Eugene Hernandez, deputy director of the Film Society of Lincoln Center, called the election result a “scary moment for our country,” noting that Trump was elected via a campaign that fostered sexist, racist and derogatory rhetoric and attitudes.
“Despite the anger, sadness and disillusionment so many of us feel today, we will need to find the power to strengthen our work in culture, the arts, media and education,” Hernandez told IndieWire in an email. “Our American independent filmmakers have a proven capacity for illuminating and challenging our own society, government, elected leaders and citizens.”

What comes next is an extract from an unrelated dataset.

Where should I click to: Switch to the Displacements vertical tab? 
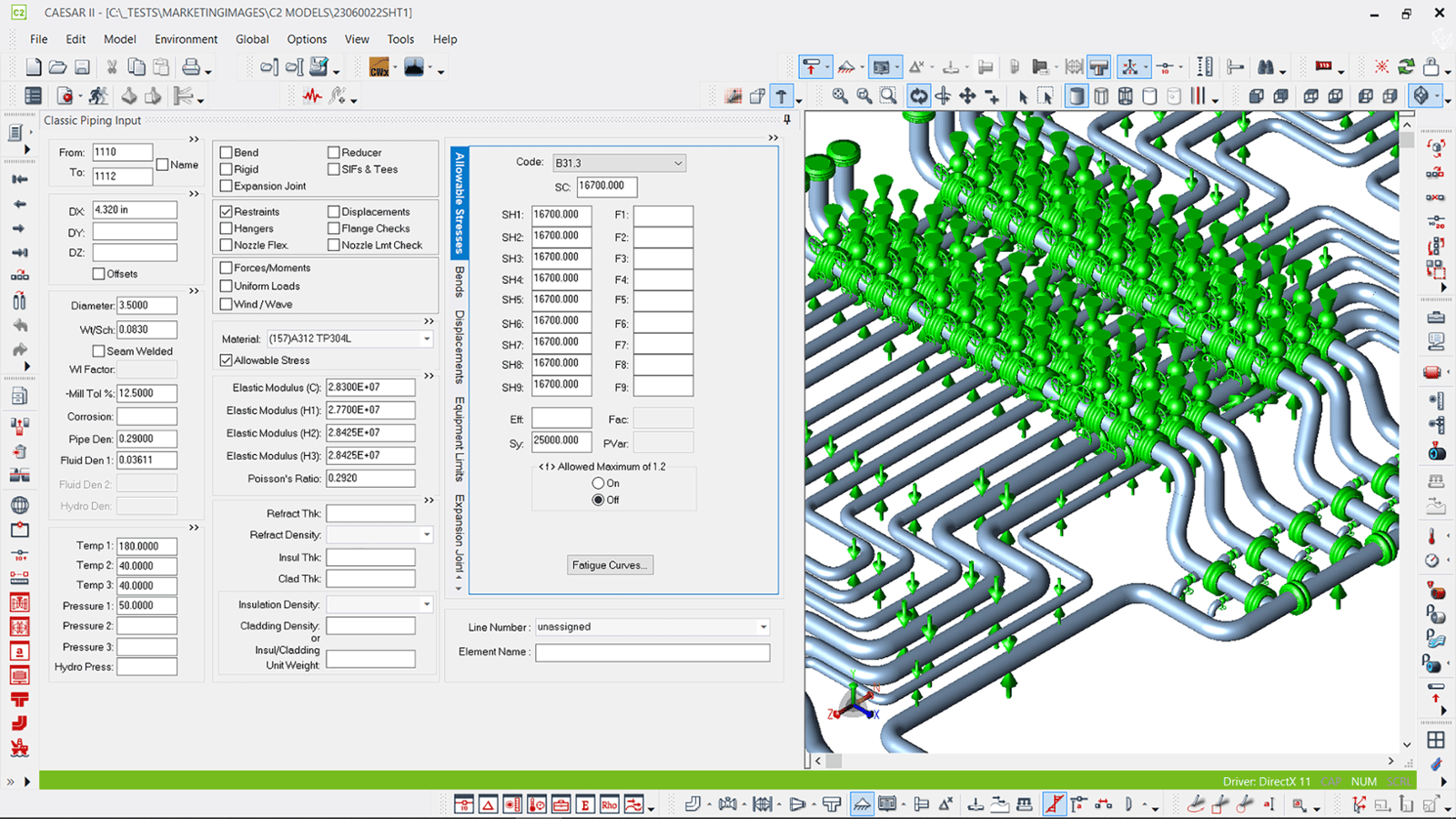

Some of the filmmakers Hernandez mentioned include Charles Burnett, Todd Haynes, Christine Vachon, Spike Lee, Michael Moore, Gregg Araki and Laura Poitras. “Nurturing American independent film and media makers is vital right now,” he said. “We must also support the institutions and organizations that advocate for and educate artists and audiences, demand funding for bold work and preserve a space for alternative and inclusive voices.”

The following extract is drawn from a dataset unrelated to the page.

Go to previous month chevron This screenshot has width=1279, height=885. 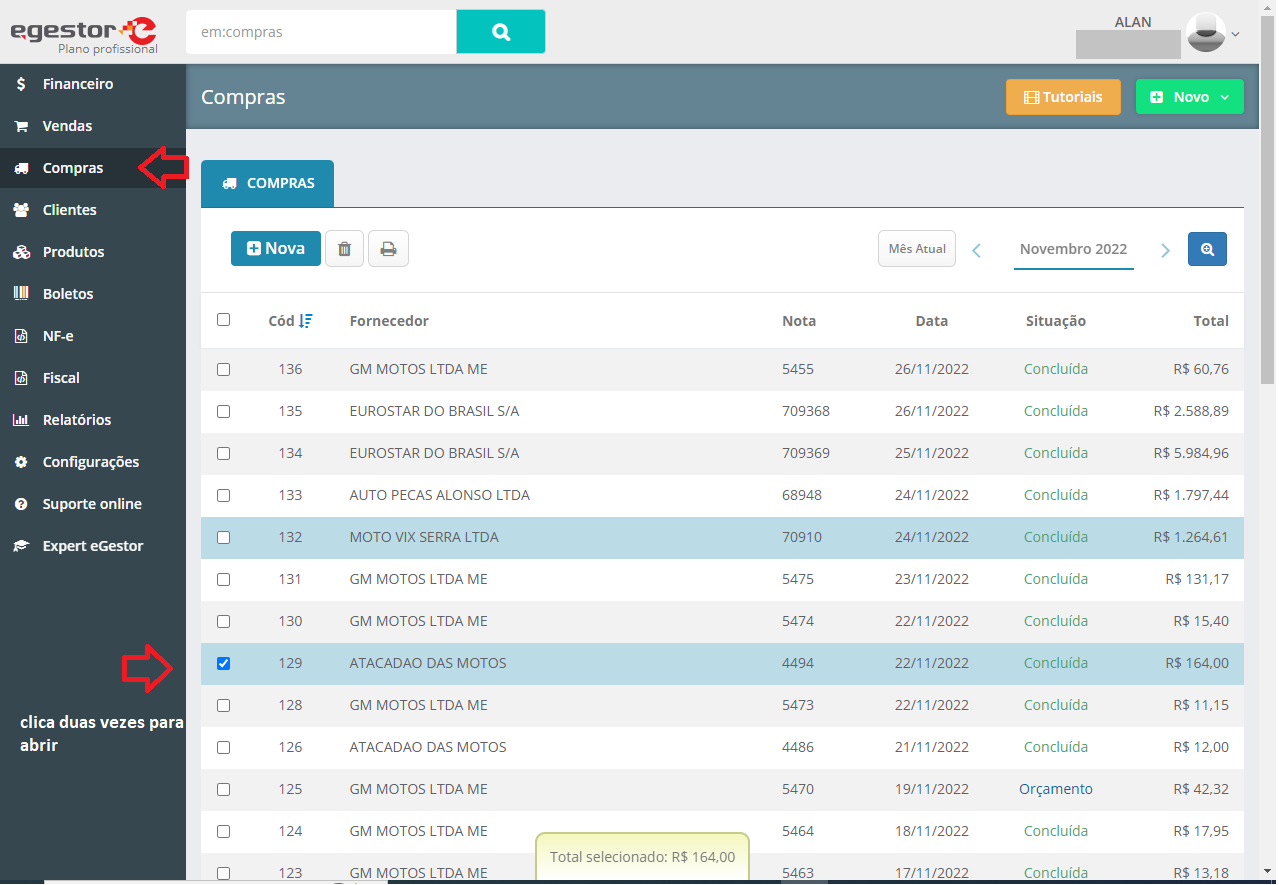click(x=976, y=250)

Josh Welsh, president of the non-profit arts organization Film Independent, echoed Hernandez’s sentiments in an email to IndieWire. “Independent film is a critical part of our culture, giving voice to people who are often not heard,” Welsh wrote. “In an election season that has given such explicit and public articulation of racist, sexist and xenophobic thoughts and feelings, the role of the artist – including filmmakers – is more important than ever.”
Joe Pichirallo, chair of the undergraduate film and tv program at NYU’s Tisch School of the Arts and a former executive at HBO Pictures, Focus Features and Fox Searchlight, cited the fact that the person occupying the White House has little to no impact on whether specific independent films ultimately get made.

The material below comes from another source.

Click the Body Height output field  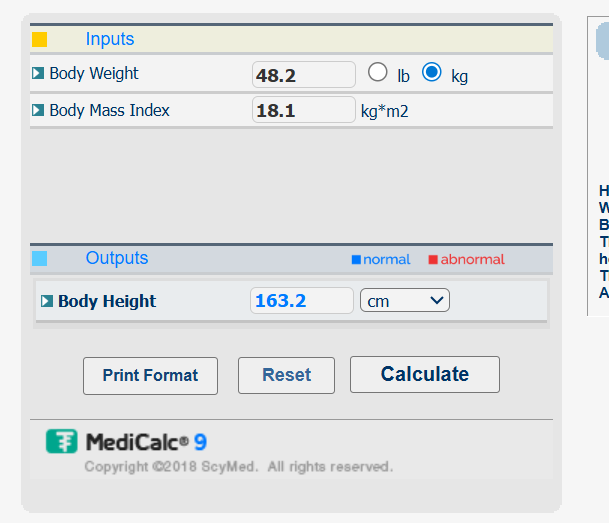[301, 300]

“Fortunately, in our country we do have the freedom to express ourselves in whatever way we want, so I don’t think it’s going to hinder people from doing a movie like ‘Moonlight’ or something that’s really bold, daring, interesting and exciting,” Pichirallo said. “Filmmakers are part of the culture and they’re influenced by what’s happening in the culture, so themes in independent film will emerge because people are passionate about certain ideas.”
Veteran film producer Ira Deutchman said that the repercussions of Trump’s election will likely be dealt with by artists for many years to come. “People are going to have to remain vigilant and try to create work that’s going to actually incentivize people or help people understand what’s going on in this world,” he said.
For IFP’s Vicente, the tight-knit nature of the independent film world is something she feels will continue to strengthen, regardless of who is president. “It’s a very strong community, and I believe in that,” Vicente said. “I believe that it will be stronger than ever.”